--- What is needed ---
Look through the entries below and say how many lines contain the string "orange". Give the number only.

--- Provided data ---
################

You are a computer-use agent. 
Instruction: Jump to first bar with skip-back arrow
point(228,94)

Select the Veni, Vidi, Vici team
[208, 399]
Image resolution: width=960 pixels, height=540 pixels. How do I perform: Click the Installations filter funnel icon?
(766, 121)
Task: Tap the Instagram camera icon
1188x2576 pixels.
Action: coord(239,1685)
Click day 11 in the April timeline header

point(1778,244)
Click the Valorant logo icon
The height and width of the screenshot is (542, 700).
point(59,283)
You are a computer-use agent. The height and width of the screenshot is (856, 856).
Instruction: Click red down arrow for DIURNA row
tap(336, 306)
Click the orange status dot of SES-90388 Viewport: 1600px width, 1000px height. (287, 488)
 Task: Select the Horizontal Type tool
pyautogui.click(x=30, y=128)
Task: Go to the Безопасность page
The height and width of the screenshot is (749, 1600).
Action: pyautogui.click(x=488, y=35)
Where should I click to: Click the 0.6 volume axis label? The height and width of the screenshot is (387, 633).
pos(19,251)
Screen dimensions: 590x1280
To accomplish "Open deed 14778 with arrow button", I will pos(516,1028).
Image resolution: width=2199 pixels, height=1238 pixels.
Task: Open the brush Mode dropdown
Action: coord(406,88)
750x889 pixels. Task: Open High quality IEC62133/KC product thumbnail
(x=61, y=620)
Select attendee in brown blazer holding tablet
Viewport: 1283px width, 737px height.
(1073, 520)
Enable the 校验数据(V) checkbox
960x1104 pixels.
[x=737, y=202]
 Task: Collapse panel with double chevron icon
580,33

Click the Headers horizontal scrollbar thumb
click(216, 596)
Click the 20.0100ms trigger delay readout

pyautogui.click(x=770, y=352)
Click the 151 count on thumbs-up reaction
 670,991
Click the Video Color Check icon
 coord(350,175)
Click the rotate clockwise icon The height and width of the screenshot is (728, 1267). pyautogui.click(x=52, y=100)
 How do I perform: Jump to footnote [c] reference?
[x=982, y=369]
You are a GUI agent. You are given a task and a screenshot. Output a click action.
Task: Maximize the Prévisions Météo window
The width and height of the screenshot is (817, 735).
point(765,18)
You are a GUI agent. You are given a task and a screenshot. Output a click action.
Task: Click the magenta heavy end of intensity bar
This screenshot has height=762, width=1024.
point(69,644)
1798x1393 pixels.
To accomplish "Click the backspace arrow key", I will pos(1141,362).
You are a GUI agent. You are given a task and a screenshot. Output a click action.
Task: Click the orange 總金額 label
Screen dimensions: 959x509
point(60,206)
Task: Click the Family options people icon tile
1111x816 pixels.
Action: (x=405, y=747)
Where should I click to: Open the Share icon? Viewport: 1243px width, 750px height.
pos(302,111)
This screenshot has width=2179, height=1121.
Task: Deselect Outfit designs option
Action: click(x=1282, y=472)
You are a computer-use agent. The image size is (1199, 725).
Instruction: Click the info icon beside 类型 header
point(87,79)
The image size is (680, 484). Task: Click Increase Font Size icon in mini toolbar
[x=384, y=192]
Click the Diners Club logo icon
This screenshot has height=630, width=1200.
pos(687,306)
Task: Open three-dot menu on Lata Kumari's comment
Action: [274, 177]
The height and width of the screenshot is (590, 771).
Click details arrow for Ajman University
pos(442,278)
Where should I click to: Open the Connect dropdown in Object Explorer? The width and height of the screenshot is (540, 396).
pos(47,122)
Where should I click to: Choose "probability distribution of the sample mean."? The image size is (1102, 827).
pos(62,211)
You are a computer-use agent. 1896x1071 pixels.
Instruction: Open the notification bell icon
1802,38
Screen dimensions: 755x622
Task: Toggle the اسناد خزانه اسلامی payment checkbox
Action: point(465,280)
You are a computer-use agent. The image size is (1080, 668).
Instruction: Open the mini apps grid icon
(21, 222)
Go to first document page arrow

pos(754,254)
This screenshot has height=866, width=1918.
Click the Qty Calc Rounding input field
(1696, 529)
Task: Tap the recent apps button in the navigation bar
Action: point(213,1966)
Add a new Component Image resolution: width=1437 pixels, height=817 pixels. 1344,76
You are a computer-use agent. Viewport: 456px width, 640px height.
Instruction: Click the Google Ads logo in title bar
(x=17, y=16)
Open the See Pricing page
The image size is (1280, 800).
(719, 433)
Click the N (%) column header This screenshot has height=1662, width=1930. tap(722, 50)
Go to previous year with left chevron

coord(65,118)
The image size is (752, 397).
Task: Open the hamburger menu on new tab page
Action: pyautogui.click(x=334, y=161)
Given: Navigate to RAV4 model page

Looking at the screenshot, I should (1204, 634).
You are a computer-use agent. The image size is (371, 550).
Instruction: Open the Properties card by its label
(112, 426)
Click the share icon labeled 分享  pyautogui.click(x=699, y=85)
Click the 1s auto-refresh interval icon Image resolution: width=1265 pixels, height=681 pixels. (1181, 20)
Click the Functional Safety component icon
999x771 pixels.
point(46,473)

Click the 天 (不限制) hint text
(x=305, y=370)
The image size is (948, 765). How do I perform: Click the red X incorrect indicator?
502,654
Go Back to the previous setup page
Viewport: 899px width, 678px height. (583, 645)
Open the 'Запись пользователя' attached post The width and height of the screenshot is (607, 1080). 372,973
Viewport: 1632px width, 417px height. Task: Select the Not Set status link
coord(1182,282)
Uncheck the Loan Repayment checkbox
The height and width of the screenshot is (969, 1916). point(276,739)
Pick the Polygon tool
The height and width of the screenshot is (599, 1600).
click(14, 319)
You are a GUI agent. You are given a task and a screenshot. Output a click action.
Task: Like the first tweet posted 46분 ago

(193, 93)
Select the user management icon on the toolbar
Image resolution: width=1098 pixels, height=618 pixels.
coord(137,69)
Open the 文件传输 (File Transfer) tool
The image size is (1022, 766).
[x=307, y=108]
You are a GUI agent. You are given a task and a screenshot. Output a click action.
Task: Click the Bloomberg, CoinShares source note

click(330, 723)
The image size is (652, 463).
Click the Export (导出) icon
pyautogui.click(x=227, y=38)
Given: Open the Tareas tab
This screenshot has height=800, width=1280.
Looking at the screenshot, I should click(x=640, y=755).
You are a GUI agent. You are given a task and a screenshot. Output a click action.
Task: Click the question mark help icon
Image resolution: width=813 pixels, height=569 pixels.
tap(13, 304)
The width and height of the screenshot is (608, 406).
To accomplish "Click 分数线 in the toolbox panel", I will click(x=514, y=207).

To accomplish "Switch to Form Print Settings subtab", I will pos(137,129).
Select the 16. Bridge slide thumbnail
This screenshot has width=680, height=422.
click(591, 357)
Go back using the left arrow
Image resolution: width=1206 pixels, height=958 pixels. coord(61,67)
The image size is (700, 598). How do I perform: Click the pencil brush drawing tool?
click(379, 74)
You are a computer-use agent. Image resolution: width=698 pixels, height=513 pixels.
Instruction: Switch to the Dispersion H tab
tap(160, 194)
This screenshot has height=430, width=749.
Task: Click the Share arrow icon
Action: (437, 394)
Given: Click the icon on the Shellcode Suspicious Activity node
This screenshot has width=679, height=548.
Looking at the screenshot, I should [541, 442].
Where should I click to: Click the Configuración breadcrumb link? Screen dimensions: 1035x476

################

--- Output for this exercise ---
2